Il m’a remué dans toutes les zones sensibles où me hante (bien vainement) cette question des traces que laisse ou non tout être humain en dehors de ses os ou de ses cendres.
Je ne parle pas des monuments, des œuvres d’art (d’ailleurs sans cesse à restaurer, à protéger de l’altération naturelle, des guerres, des fanatismes), ni même des livres (et je crois sincèrement que quelques-uns des ouvrages de Bantcheva – la postérité soit-elle une drôle de sphinge – sauront trouver un chemin de contrebande jusqu’aux rebelles du futur pour qui la littérature sera redevenue – qui sait ? – cri de ralliement et de reconnaissance. Tout n’est-il pas cyclique et éternel recyclage ?)

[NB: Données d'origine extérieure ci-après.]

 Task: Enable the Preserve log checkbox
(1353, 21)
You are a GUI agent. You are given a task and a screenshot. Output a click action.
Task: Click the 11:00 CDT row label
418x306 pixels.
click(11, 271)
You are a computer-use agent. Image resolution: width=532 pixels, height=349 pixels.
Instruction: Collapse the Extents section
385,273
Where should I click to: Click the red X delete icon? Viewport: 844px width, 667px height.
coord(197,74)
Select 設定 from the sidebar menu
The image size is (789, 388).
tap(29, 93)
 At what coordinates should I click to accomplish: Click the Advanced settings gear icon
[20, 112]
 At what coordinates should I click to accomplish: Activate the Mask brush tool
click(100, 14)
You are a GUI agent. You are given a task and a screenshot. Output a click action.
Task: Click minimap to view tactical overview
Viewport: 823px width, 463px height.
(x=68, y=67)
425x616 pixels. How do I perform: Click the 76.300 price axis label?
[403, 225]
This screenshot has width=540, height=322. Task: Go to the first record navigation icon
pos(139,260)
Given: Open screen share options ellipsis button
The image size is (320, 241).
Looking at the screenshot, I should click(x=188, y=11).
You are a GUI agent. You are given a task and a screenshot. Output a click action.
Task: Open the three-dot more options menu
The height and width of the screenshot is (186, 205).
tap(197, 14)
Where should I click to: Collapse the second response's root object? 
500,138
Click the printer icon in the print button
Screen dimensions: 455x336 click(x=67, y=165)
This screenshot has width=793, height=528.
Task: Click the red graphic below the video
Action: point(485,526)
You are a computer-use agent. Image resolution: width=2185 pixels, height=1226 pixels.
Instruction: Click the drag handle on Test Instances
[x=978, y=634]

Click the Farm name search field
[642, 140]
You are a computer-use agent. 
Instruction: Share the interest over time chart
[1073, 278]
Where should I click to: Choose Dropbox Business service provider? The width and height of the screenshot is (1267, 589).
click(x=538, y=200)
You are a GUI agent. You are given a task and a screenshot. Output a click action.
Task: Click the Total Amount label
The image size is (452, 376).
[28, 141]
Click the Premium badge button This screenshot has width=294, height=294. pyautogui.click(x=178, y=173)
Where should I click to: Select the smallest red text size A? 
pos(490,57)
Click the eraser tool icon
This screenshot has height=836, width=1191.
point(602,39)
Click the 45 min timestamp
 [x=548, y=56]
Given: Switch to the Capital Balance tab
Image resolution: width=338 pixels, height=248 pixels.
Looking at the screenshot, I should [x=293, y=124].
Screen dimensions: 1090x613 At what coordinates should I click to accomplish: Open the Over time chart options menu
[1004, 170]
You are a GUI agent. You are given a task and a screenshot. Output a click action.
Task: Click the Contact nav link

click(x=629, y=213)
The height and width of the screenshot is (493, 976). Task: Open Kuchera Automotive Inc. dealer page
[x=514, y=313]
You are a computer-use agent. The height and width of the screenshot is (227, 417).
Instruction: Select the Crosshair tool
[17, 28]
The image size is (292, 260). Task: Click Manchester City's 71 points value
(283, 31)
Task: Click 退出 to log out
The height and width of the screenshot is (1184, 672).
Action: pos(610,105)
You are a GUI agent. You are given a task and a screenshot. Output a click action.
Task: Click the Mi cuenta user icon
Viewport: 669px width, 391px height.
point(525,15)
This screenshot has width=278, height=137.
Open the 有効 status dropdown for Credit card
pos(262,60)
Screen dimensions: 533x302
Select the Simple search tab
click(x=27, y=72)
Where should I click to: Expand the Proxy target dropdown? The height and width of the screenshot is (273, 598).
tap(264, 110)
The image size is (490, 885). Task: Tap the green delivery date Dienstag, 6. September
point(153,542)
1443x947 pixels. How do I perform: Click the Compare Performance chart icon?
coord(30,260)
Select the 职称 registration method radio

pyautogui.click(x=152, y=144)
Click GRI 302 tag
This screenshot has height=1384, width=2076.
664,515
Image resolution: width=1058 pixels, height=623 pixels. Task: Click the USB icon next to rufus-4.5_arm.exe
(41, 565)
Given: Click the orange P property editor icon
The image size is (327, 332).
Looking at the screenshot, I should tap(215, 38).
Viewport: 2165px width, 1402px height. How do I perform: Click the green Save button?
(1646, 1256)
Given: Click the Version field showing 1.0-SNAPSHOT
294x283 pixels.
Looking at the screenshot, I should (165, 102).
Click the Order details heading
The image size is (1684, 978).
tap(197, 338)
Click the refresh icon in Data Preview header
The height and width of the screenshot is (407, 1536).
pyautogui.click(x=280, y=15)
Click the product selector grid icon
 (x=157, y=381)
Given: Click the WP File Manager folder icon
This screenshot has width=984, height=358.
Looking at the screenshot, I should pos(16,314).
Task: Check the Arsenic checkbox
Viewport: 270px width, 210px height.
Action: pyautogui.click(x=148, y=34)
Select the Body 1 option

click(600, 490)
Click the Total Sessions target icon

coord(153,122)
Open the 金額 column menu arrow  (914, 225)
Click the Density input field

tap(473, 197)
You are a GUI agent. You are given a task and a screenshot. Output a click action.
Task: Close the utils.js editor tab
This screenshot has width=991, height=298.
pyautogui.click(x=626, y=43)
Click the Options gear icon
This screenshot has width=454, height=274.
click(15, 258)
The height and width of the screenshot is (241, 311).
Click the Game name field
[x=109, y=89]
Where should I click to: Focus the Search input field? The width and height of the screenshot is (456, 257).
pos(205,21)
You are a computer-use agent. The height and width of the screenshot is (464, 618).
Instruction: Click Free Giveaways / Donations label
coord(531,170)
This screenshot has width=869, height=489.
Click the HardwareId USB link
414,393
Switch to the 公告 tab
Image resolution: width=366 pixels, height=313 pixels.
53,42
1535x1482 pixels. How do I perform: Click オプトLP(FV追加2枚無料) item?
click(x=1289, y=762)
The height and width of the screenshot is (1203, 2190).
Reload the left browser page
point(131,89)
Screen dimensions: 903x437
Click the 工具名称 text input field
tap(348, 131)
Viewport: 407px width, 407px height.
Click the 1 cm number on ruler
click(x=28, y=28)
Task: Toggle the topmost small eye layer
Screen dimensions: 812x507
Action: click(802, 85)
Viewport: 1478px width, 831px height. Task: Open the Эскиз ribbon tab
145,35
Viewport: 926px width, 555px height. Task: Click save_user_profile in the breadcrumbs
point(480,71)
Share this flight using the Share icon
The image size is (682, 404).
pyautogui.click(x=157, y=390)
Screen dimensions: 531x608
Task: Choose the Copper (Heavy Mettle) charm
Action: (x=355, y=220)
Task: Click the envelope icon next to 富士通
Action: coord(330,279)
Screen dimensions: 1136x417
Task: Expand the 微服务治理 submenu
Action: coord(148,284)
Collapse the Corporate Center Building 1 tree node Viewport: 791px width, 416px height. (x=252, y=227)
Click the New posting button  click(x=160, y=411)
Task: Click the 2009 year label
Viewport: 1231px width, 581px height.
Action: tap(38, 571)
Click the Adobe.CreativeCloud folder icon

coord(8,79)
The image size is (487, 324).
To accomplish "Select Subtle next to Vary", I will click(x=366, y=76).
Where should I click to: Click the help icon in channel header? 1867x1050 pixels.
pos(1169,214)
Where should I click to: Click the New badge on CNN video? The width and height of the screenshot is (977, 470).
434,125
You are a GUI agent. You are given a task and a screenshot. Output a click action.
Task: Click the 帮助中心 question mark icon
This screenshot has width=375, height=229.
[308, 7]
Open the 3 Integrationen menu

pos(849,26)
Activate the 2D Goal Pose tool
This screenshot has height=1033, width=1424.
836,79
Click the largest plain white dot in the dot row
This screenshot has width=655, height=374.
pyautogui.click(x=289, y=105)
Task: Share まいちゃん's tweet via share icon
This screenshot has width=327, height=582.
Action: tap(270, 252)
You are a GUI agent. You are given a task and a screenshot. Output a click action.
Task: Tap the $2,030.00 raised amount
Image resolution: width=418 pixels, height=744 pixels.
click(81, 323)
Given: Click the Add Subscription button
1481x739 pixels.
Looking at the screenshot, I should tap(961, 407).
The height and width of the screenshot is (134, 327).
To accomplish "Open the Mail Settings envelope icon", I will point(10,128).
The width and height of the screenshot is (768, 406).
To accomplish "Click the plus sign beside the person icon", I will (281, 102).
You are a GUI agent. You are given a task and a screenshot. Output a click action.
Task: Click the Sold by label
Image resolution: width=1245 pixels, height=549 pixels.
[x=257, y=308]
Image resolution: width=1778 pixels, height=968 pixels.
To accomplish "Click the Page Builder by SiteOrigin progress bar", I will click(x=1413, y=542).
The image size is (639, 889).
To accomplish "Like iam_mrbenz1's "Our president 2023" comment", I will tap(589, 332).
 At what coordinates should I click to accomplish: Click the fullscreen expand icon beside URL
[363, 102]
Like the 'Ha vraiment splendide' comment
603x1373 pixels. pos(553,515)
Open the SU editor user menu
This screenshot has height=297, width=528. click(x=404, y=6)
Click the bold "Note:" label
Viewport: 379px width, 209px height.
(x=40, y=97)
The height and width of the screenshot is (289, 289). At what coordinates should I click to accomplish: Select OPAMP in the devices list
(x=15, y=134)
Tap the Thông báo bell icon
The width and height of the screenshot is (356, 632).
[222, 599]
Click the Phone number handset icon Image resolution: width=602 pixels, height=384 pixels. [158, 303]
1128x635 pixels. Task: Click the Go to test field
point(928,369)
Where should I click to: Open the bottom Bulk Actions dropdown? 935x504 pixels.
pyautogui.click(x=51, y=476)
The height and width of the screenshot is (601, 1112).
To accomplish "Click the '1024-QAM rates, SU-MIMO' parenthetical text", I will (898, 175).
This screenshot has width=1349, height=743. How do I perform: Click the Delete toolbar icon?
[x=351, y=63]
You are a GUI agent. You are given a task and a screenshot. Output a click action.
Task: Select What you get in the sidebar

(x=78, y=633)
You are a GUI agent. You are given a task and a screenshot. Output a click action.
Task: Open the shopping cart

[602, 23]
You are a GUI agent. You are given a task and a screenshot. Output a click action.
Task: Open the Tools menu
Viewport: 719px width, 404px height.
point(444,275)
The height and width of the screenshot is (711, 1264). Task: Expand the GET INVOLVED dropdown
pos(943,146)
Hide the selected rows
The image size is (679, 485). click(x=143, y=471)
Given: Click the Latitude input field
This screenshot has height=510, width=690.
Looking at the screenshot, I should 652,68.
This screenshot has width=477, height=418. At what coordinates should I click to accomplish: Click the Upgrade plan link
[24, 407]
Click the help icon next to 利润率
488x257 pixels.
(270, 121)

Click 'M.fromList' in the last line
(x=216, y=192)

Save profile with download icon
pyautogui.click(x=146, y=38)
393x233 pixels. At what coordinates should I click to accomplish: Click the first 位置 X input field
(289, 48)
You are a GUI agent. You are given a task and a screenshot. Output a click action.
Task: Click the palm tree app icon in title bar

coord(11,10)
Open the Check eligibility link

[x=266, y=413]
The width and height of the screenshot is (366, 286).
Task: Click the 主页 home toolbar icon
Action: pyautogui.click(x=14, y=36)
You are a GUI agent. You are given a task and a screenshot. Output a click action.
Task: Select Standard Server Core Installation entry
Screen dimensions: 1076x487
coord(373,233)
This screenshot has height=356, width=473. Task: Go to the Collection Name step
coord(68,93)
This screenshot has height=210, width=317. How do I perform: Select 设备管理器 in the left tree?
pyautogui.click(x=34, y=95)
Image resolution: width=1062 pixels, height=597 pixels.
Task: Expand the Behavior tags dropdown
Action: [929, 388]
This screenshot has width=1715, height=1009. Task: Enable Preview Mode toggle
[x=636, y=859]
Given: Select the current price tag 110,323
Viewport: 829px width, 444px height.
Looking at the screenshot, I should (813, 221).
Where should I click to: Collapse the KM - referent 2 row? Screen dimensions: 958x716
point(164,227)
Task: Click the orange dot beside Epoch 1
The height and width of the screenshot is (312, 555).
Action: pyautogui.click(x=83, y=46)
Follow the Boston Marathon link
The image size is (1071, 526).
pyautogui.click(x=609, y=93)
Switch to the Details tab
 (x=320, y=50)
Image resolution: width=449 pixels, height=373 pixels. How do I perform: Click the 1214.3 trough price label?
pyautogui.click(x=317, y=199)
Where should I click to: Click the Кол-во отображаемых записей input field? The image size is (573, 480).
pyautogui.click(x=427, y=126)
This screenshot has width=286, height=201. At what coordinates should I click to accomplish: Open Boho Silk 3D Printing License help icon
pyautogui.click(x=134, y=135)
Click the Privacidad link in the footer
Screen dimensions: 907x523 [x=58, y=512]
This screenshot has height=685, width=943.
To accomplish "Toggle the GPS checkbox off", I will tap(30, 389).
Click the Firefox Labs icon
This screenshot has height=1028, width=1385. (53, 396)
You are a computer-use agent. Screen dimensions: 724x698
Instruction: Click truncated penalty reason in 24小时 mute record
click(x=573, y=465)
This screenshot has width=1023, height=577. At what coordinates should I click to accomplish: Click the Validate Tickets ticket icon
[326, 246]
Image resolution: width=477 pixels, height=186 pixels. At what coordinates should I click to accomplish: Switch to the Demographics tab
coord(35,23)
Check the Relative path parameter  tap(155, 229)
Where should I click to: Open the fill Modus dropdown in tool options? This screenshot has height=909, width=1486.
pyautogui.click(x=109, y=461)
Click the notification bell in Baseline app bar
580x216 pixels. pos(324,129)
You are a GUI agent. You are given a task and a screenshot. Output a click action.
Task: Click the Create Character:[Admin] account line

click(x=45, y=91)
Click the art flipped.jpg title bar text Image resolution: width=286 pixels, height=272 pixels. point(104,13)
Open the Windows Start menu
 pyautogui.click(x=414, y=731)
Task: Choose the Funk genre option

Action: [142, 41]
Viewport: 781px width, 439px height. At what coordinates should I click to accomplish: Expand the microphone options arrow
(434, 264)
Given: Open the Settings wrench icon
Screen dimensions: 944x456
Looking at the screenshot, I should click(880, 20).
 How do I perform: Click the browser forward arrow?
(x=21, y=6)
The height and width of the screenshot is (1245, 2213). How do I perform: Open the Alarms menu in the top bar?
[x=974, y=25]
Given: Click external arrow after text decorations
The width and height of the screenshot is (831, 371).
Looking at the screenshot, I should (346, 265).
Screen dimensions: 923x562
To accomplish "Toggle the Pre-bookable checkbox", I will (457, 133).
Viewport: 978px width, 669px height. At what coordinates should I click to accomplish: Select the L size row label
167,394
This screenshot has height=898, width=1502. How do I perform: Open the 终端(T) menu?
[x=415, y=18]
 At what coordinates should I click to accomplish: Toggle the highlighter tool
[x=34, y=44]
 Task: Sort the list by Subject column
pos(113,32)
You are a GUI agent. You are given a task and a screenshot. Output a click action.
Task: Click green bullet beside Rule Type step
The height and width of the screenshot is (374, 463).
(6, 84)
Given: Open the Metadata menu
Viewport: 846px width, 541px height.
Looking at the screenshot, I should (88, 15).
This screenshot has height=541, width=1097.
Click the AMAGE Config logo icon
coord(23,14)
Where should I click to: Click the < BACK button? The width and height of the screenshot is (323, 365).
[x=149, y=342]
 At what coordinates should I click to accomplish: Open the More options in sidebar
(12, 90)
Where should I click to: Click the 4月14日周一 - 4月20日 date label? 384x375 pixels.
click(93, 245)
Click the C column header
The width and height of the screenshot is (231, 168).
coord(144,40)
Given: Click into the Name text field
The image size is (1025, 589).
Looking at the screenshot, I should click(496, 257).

Je veux parler d’autres traces, indéfinissables, si insaisissables même qu’elles sont sans doute chimériques. De qui, de quoi prenons-nous le relais éphémère ? Que transmettons-nous ? Et que subsistera-t-il de nos sociétés numériques et virtuelles dopées à l’IA ? Bien malin qui saurait le dire. (Denitza banderille volontiers notre temps qu’elle taxe d’« ère analphabète » ou d’« époque d’éphémère » et dont elle qualifie l’emblème –l’ordinateur – d’« invinciblement stupide comme il se doit pour l’intelligence artificielle » et de « vague machin sans souvenir susceptible de se fixer » ; un objet qu’on ne peut (comme autrefois les machines à écrire) « transmettre à la génération suivante » car « ça se périme si vite que c’en est quasi abstrait ». Stupide engin, dit-elle, car après deux cours qu’elle donna vainement à sa mère à un an d’intervalle pour l’aider à se mettre à l’informatique – le petit texte qui reste d’elle est si poignant avec le recul – et après la survenue de sa mort soudaine, l’ordinateur « apparaît comme un machin qui attend que [sa] mère s’y remette (…), alors que tous les objets qui furent familiers à Annie ont su comprendre dès sa disparition qu’ils ne la retrouveraient plus, ce qui se lisait sur leurs physionomies quand [Denitza] les revi[t] ». Dans le chapitre sur les cigarettes, si contraire aux propos usuels sur le sujet, si corrosif et drôle mais aussi émouvant, elle confie même : « Je regrette (fréquemment) d’avoir vécu jusqu’à l’époque où non seulement les gens admirables se raréfient autour de moi, mais la plupart de ceux qui restent ne fument plus. »
Pour conjurer les questions vertigineuses des traces laissées ou non dont je parlais (et dont on peut se soucier comme un poisson d’une pomme, affaire de tempérament), nous avons évidemment la ressource du seul remède dont le dépassement des doses est permis et même recommandé : l’humour, susceptible d’être corsé d’ironie et d’autodérision. L’auteure ne s’en prive pas dans ce livre, d’autant plus savoureux. Car il m’a réjoui autant qu’ému, c’est tout le paradoxe et le mystère de la littérature (comprenne qui pourra). Le style du livre, tantôt poétique, tantôt cocasse, parfois les deux ensemble, son refus du pathos et des conventions pour parler de choses graves comme une mort brutale, un deuil ou une dictature, sont une prouesse. Mais cela n’exclut pas que s’y glissent également quelques lignes poignantes.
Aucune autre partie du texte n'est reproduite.